Available data>
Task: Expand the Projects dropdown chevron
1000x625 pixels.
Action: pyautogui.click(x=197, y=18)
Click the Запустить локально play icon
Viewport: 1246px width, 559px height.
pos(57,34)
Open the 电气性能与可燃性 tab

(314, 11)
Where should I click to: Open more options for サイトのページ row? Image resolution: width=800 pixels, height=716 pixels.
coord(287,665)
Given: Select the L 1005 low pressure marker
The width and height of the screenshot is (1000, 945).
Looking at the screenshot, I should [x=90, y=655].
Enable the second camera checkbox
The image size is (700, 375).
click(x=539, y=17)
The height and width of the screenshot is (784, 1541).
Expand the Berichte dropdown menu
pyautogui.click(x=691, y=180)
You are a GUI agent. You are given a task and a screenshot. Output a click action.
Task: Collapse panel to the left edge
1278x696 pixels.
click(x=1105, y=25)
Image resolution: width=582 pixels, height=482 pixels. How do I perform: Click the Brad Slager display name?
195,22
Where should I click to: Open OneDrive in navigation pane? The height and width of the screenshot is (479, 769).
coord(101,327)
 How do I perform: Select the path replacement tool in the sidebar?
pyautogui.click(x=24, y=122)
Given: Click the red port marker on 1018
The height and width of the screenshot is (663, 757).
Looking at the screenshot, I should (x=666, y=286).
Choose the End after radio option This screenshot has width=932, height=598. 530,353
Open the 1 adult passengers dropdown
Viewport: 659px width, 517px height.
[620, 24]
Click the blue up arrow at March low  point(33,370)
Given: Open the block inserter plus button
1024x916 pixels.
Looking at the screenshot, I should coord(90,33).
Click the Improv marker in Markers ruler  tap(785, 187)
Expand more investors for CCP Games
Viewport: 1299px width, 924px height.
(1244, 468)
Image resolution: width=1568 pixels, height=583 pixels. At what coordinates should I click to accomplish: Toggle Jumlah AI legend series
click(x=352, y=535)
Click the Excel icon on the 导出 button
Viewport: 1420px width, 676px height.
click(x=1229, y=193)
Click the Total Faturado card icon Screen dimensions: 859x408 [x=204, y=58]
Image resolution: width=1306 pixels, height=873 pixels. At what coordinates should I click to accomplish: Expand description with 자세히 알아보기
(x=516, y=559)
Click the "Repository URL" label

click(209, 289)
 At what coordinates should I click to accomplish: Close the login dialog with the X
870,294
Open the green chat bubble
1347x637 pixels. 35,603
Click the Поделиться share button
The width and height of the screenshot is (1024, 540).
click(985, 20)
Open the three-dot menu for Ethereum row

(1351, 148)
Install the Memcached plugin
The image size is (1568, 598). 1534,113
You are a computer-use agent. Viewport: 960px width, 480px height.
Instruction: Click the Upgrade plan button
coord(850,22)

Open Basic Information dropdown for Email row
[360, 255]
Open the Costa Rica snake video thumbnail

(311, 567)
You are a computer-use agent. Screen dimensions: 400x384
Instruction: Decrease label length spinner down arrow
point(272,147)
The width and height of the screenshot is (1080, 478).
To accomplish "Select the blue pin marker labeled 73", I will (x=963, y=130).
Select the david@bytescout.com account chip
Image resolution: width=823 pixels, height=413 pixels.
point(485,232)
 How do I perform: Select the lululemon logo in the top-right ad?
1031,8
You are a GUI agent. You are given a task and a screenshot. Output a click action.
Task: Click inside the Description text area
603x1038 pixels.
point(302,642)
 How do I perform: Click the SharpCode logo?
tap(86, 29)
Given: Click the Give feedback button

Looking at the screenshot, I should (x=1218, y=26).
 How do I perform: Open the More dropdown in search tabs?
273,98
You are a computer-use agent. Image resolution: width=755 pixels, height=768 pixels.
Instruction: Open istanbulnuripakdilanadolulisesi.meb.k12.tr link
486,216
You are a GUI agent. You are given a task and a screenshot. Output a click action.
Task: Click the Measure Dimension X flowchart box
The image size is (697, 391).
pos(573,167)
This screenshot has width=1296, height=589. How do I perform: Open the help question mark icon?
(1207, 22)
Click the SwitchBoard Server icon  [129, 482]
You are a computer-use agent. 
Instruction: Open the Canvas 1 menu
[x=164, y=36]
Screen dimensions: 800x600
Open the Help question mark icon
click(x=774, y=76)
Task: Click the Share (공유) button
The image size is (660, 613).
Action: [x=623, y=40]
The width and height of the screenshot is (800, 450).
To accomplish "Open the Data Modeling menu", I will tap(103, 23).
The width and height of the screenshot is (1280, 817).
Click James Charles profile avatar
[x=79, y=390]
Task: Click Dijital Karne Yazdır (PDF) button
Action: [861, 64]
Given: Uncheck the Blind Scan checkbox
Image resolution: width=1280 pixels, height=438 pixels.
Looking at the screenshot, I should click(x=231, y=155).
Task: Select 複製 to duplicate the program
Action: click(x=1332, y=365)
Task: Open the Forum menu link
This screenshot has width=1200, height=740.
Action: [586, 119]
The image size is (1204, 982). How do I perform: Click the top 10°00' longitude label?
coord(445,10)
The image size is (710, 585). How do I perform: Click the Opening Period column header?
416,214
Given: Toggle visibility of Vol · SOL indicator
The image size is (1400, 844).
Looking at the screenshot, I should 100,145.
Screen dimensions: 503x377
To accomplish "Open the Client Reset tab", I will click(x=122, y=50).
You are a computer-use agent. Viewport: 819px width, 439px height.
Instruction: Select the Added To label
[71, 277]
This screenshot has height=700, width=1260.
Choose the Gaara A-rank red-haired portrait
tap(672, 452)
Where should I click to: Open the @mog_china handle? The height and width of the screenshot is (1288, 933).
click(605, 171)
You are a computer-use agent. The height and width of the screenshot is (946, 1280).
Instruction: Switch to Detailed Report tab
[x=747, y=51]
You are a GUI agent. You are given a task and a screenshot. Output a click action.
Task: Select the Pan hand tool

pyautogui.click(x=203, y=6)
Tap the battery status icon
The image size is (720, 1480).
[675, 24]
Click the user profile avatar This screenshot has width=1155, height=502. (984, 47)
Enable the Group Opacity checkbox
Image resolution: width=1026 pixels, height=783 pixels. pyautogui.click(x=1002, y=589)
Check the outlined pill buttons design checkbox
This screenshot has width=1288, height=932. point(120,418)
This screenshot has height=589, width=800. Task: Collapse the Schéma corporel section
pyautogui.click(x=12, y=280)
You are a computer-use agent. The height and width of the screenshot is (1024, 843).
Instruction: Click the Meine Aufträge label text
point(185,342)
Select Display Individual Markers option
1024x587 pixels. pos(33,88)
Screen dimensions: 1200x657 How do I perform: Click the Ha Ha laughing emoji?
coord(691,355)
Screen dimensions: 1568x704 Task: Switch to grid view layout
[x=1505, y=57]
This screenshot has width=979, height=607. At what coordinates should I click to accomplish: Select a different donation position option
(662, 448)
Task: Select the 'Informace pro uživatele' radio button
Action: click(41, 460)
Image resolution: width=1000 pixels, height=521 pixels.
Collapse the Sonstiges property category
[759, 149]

Description of the task>
Check each line of the listing above for the string "agent". Report only how many have it.

Solved exercise>
11